Das Pflanzenmaterial wird von den Kunststoff-Zinken in den Häcksler geführt, wo es zerkleinert und über einen Schlauch in einen Container gesaugt wird. Dieser Container auf der Unimog-Ladefläche fasst 14 Kubikmeter, was der Hälfte eines 20-Fuss-ISO-Containers entspricht.
Wer das Pflanzenmaterial auf der Bodenoberfläche liegen lassen möchte, öffnet hinten am Extensiv-Böschungsmäher eine Klappe. Wie schon erwähnt, ist das kostengünstiger und schonender für Insekten und Kleinlebewesen – aber kontraproduktiv für die Biodiversität.
Direkt nach meiner Testfahrt habe ich die frisch gemähte Strassenböschung nach Insekten und Kleinlebewesen abgesucht. Dabei habe ich Hunderte von Schnecken und andere Kleinlebewesen völlig unbeschadet im stehengebliebenen Gras gefunden. Der Extensiv-Böschungsmäher hat den Test bestanden.

Forschungsprojekt für biodiversitätsschonende Mähtechniken
Die Kombination von Extensiv-Böschungsmäher und Unimog ist nicht das erste Projekt dieser Art. In den vergangenen Jahren kamen einige Mäher für die Böschungspflege auf den Markt, welche die Biodiversität schonen sollen. Zur Wirksamkeit dieser Maschinen gibt es aber kaum belastbaren Daten.
Deshalb haben die Strassenbehörden der deutschsprachigen Länder ein DACH-Forschungsprojekt zu biodiversitätsschonenden Mähern lanciert:
In Deutschland die Bundesanstalt für Strassenwesen BAST
In Österreich die Autobahnen- und Schnellstrassen-Finanzierungs-Aktiengesellschaft ASFINAG sowie das Bundesministerium für Klimaschutz, Umwelt, Energie, Mobilität, Innovation und Technologie BMK
In der Schweiz das Bundesamt für Strassen ASTRA
Durchgeführt wird das Forschungsprojekt von der Agentur Nateco in Gelterkinden BL gemeinsam mit der Zürcher Hochschule für Angewandte Wissenschaften ZHAW.
Unterstützt werden die Forscher von einer Begleitgruppe mit Vertretern von Behörden und Betrieben der drei Länder. Die Nationalstrassen Nordwestschweiz NSNW und der Kantonsstrassenunterhalt des Kantons Aargau stellen Versuchsflächen, Mähmaschinen und Personal für die Versuche zur Verfügung.

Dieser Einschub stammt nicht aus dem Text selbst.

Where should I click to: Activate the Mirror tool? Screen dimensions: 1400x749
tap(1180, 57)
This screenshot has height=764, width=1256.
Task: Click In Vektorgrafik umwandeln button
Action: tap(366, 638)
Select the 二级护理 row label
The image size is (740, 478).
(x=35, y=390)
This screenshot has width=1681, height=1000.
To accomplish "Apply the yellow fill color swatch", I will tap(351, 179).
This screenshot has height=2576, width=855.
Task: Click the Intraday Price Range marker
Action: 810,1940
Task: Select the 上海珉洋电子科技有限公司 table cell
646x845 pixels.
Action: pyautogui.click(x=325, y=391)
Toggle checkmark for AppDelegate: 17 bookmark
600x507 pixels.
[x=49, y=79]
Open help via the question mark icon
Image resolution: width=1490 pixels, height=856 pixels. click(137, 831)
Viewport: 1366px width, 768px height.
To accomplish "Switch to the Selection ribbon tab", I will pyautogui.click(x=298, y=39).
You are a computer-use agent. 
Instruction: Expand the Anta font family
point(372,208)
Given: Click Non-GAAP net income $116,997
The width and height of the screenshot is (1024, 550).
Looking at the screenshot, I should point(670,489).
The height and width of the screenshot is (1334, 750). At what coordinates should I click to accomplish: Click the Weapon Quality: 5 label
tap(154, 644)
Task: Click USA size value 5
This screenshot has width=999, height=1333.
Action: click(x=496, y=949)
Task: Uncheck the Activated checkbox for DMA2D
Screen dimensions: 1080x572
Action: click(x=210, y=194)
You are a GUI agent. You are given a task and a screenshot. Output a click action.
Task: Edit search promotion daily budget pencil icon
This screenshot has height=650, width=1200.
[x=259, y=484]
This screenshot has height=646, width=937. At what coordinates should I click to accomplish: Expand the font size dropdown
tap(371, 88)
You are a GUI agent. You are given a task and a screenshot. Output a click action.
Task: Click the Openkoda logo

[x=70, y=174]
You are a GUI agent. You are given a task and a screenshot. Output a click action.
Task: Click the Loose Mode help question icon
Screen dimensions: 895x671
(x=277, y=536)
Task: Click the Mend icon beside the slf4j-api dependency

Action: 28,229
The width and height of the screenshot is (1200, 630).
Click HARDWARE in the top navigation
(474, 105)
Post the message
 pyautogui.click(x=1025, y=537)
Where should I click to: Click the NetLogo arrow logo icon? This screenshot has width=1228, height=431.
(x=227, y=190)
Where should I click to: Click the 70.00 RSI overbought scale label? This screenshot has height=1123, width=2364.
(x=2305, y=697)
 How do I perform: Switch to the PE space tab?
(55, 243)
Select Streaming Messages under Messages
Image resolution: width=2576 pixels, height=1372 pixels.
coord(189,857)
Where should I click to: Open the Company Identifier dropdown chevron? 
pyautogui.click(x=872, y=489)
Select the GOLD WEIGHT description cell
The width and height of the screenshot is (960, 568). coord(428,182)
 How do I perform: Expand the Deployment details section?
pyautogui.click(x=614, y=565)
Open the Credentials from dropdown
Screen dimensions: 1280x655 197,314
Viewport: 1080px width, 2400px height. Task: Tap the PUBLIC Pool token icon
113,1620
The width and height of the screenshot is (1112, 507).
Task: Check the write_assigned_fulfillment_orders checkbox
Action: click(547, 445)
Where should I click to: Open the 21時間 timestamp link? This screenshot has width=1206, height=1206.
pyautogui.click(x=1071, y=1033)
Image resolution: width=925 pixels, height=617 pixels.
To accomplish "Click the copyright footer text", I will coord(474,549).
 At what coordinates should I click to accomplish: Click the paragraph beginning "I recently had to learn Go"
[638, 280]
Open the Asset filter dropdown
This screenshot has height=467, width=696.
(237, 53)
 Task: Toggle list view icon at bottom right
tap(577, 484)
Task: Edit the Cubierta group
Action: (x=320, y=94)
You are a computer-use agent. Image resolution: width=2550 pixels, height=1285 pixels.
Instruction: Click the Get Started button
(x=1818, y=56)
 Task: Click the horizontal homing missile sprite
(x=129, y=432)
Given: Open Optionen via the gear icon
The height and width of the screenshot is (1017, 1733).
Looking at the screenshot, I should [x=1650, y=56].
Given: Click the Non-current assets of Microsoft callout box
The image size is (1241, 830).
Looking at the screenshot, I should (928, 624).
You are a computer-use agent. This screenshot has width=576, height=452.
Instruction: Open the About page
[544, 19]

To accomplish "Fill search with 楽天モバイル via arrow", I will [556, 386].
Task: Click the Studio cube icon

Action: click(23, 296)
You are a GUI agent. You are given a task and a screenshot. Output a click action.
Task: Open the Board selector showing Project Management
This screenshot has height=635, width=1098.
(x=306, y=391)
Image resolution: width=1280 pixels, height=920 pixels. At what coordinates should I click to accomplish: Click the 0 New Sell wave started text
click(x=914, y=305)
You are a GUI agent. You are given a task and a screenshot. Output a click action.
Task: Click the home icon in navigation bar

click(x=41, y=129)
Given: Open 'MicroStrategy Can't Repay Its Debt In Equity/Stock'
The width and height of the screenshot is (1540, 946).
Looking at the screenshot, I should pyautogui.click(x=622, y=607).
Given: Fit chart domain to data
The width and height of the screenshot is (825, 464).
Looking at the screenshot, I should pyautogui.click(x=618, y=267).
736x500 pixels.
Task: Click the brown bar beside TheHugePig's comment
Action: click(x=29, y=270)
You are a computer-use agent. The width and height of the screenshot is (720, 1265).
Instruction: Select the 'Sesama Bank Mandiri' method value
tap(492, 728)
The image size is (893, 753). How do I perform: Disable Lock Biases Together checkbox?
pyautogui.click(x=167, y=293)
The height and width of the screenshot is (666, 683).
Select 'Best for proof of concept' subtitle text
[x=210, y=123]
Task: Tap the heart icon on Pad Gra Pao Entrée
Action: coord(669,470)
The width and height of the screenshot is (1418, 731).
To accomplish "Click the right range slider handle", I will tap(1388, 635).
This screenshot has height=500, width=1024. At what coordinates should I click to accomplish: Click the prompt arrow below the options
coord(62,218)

Das Ziel des Projektes ist die Entwicklung einer standardisierte Test-Methode zur Prüfung von Mähmaschinen auf ihre Auswirkungen auf die tierische und pflanzliche Biodiversität. Mit dieser Methode sollen die existierenden Mäher getestet werden. Die daraus erhaltenen Impulse sollen für die Weiterentwicklung der Maschinen an die Hersteller weitergegeben werden. Erste Ergebnisse soll es 2026 geben.